From Our 2012 Archives
Doctors Report Historic Transplant in Child
In a Tissue-Engineering First, Doctors Think the Boy's New Windpipe Could Grow
By Brenda Goodman, MA
Reviewed by Louise Chang, MD
July 25, 2012 -- Ciaran Finn-Lynch is an accidental medical pioneer. With his life in danger, doctors used the 13-year-old's own stem cells to grow him a new windpipe, and they did it inside his body -- a feat that's never been accomplished before.
"It's a really heroic story," says Harald C. Ott, MD, an instructor of medicine at Harvard Medical School in Boston. "They really saved this kid's life."
Ott worked out some of the science that made the procedure possible but was not directly involved in Ciaran's treatment.
Two years after the surgery, doctors say Ciaran (pronounced KEER-an) is living the life of a normal teen. He's grown more than 4 inches and gone back to school. Best of all, he has no need for an expensive and complicated regimen of anti-rejection drugs.
What doctors are learning from his case could help thousands of children born each year with life-threatening birth defects.
An Urgent Medical Need Drives a Discovery
Ciaran was born with a windpipe so small and deformed that it caused his lungs to collapse.
Doctors managed to hold his airway open using metal tubes. But eventually the tubes eroded into his aorta, the large vessel that carries blood out of the heart. He was rushed to the hospital with massive bleeding. Twice.
The second time, the bleeding stopped on its own. That gave his doctors a small window of time to look for other options.
Two years earlier, scientists had devised a new way to create organs using a patient's own stem cells. Though the technique had only been tried in adults, they thought the same method might work for Ciaran.
Working quickly, his doctors located a trachea, or windpipe, removed from a 30-year-old Italian woman whose organs were donated after she died. The trachea was about the same size and shape needed to replace the deformed one that Ciaran was born with.
Scientists in Italy cleaned the organ of all its cells using a method discovered at Harvard Medical School. Working with a detergent found in shampoo, they were able to strip the cells away from the protein scaffold they grew on. It's a bit like remodeling a house by first tearing it down to the studs.

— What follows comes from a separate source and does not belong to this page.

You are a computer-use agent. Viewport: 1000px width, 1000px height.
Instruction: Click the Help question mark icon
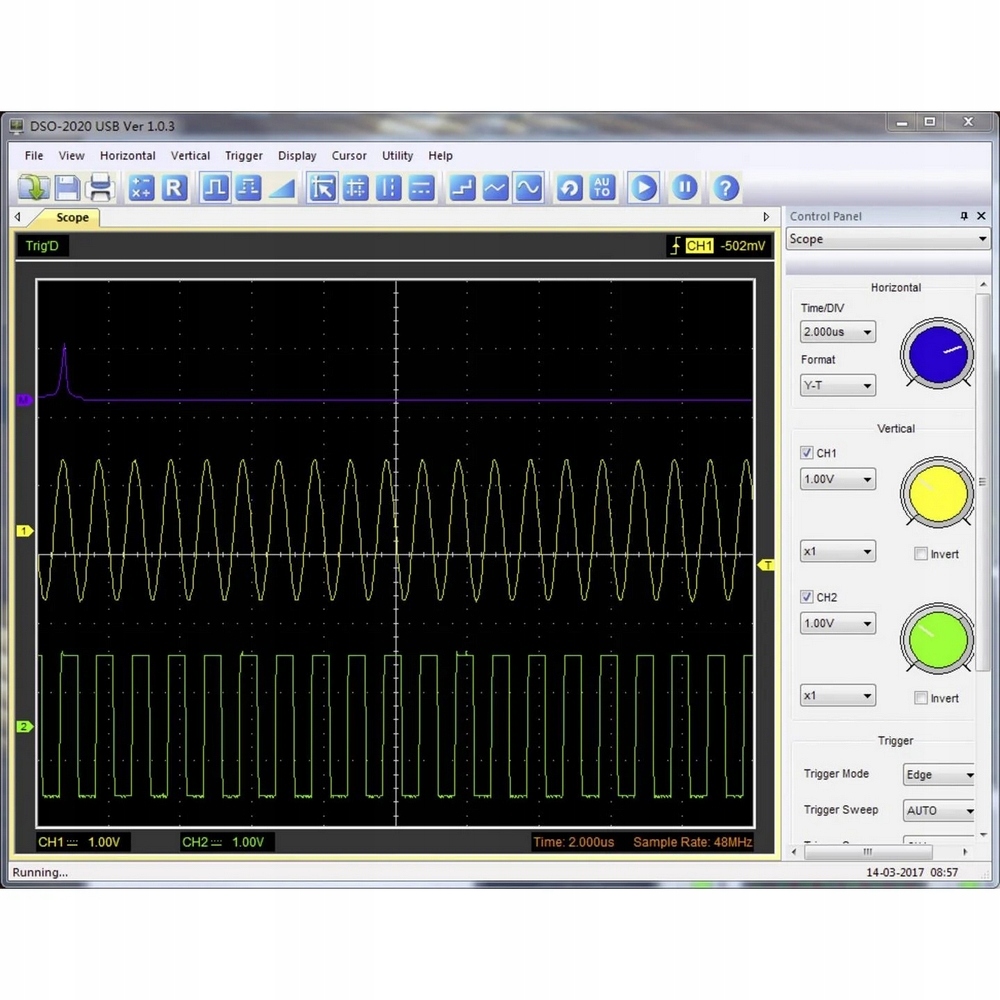pos(724,187)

That step was important because it cleared away any markers that might have caused Ciaran's immune system to reject the transplant.

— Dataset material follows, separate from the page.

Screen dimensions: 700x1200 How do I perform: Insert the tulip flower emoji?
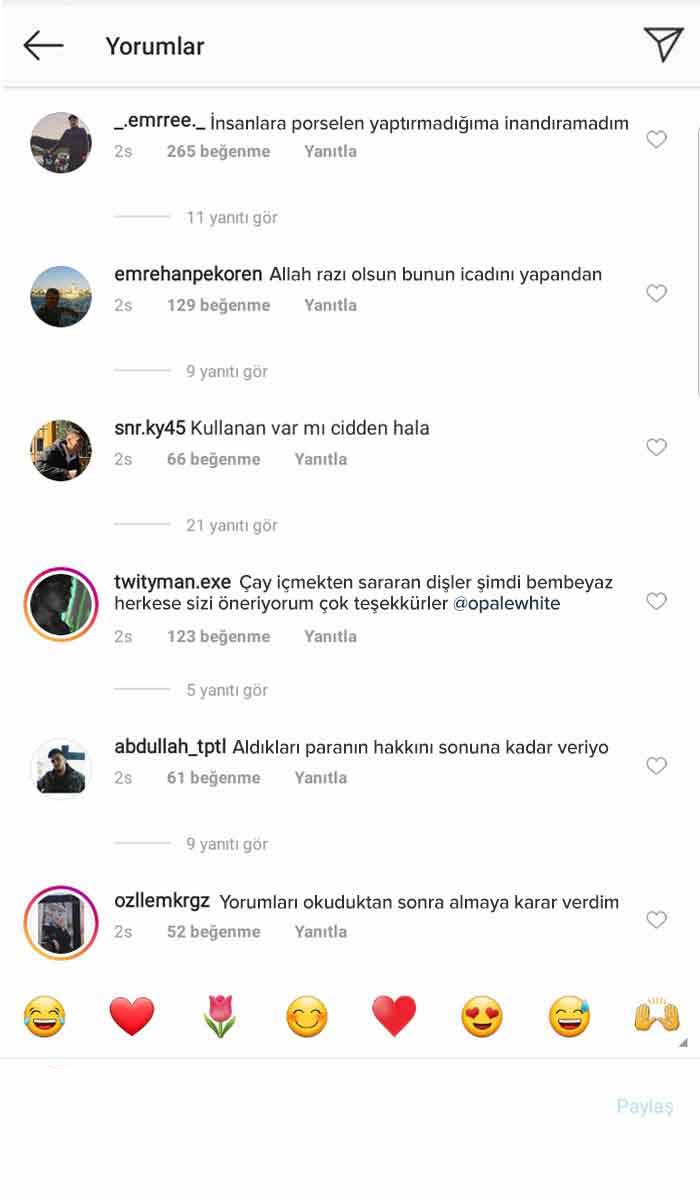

Back at Great Ormond Street Hospital, a children's hospital in London, doctors removed stem cells from Ciaran's bone marrow. Stem cells are uniquely flexible cells that can be coaxed to grow into nearly any kind of tissue. The cells were sent to a specialized lab to be purified and returned to the hospital the same day.

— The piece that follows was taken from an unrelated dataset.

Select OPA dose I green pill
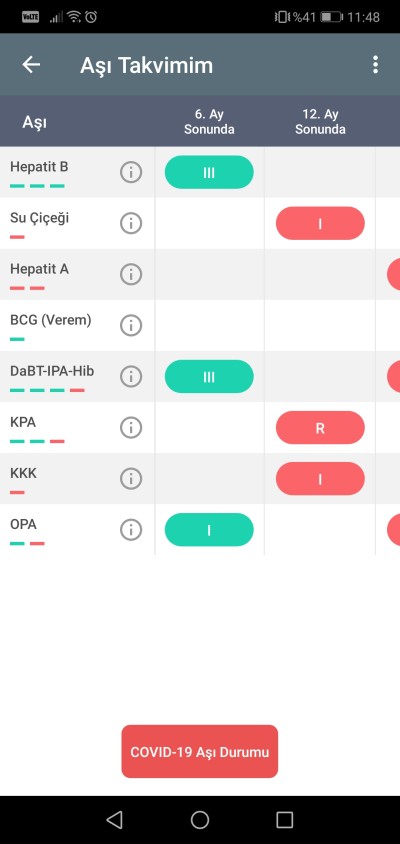pos(209,530)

After surgeons sewed the stripped-down donor windpipe in Ciaran's chest, they coated it with his purified stem cells. They also injected the tissue scaffold with proteins that encourage cell growth. For good measure, they took tissue samples from Ciaran's own trachea and placed those inside the tube of the windpipe with the stem cells. The tissue samples acted like blueprints, giving the stem cells instructions for what they should become.
The 'Holy Grail' of Tissue Engineering: Organs That Grow
Ciaran's case, which is reported in The Lancet, is the first time doctors have rebuilt an organ inside the body. Normally, donor organs are washed, reseeded with stem cells, and then grown in a lab until they are ready to be used in a patient. The process takes several weeks.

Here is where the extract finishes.